Sabrina Ester Schneider¹Jefferson Pedroso¹Cássia Alves Lima-Rezende¹Samara Cristina Mazon¹Aline E Dos Santos²Pablo S Gean¹Marcelo Lanza²Mariana Appel Hort³J Vladimir Oliveira²Angelo Piato⁴Liz Girardi Müller⁵Anna Maria Siebel^6*

• ¹Universidade Comunitaria da Regiao de Chapeco, Chapecó, Brazil
• ²Universidade Federal de Santa Catarina, Florianópolis, Brazil
• ³Universidade Federal do Rio Grande, Rio Grande, Brazil
• ⁴Universidade Federal do Rio Grande do Sul, Porto Alegre, Brazil
• ⁵Instituto de Biologia Experimental e Tecnologica, Oeiras, Portugal
• ⁶Federal University of Paraná, Curitiba, Brazil

Introduction: Epilepsy is a chronic neurological disorder marked by recurrent seizures.

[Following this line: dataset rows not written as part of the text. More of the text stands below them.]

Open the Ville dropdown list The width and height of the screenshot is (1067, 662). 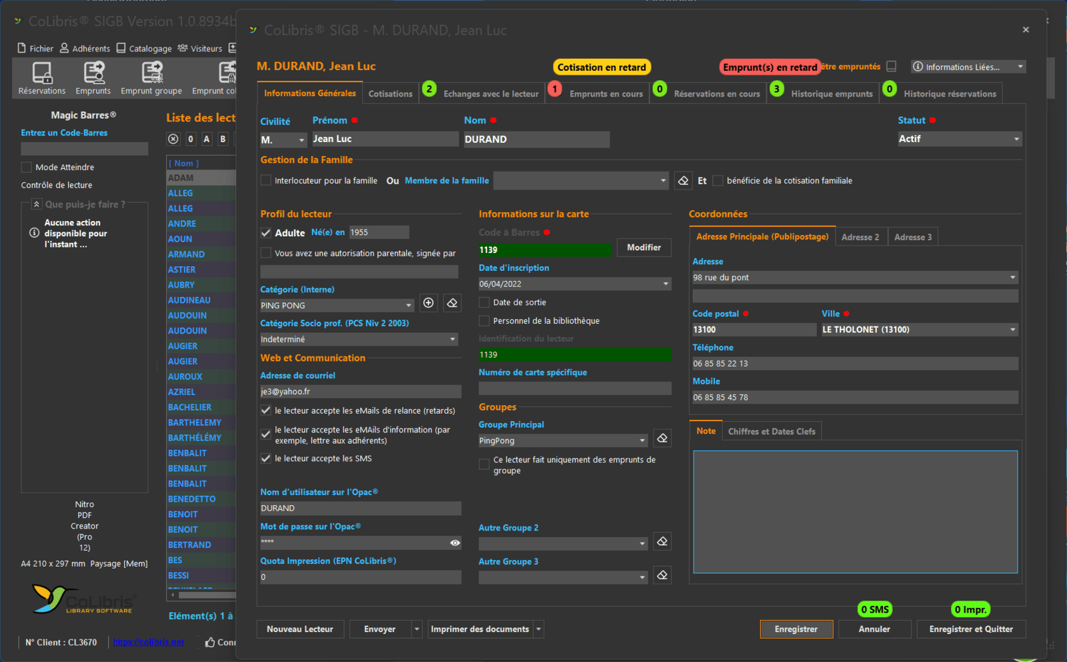tap(1012, 330)
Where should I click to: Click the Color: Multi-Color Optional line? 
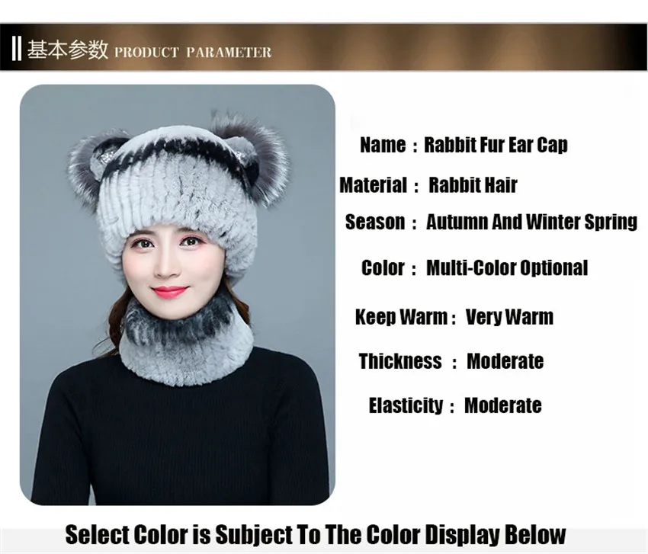[x=474, y=267]
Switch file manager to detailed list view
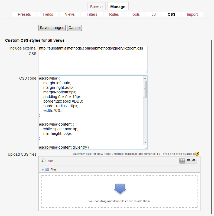The height and width of the screenshot is (216, 214). pos(188,161)
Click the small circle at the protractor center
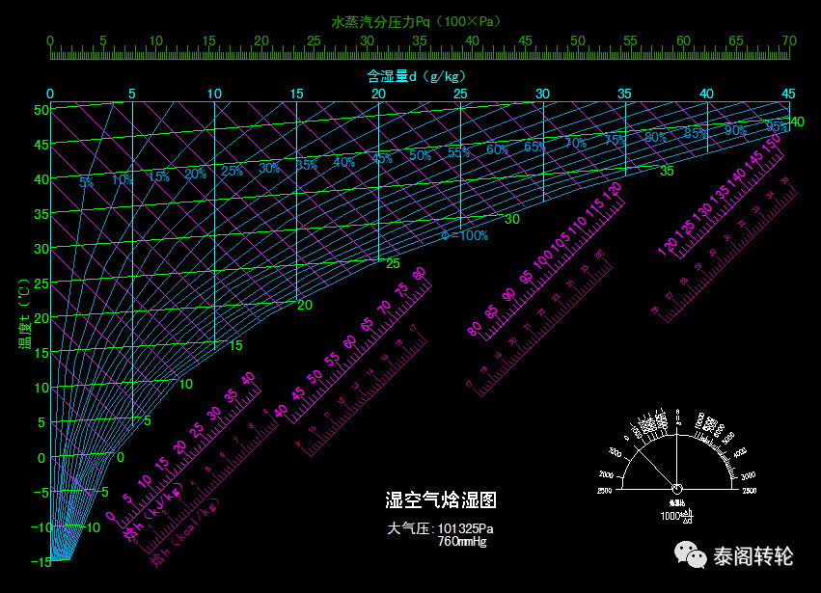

Neuroinflammation and mammalian target of rapamycin (mTOR) signaling are involved in neuronal hyperexcitability, contributing to the onset and persistence of seizures. Repeated seizures during development may cause cellular, cognitive, and behavioral impairment. About 30% of patients do not respond to available treatments, which emphasizes the need for new therapeutic options. Luteolin, a natural compound known for its anti-inflammatory properties and that modulates mTOR, is a promising candidate for seizure control. This study evaluated the antiseizure potential of luteolin and micronized luteolin in zebrafish (Danio rerio) larvae exposed to pentylenetetrazole (PTZ). Material and Methods: Five-day-old zebrafish larvae were treated with embryo medium (control), diazepam (positive control), luteolin, or micronized luteolin, followed by PTZ exposure. Seizure frequency and intensity were recorded, along with occurrence and latency to seizure stages. Locomotor and behavioral responses were analyzed 24 hours later. Brain tissue was used to assess molecular markers of inflammation (IL-1β, IL-6, TNF-α), mTOR signaling (p70S6Ka, p70S6Kb), and cell condition (BDNF, caspase-3). Results: Both luteolin presentations significantly reduced seizure incidence and severity. No locomotor or behavioral changes were observed 24 hours after seizures when comparing PTZ-exposed animals to sham groups. Furthermore, molecular analyses revealed no significant changes in the expression levels of the tested markers 24 hours after seizures. Discussion: These findings provide initial evidence that luteolin, in both raw and micronized forms, has antiseizure properties in developing zebrafish. Further research is needed to uncover the pharmacokinetic profile and mechanisms involved.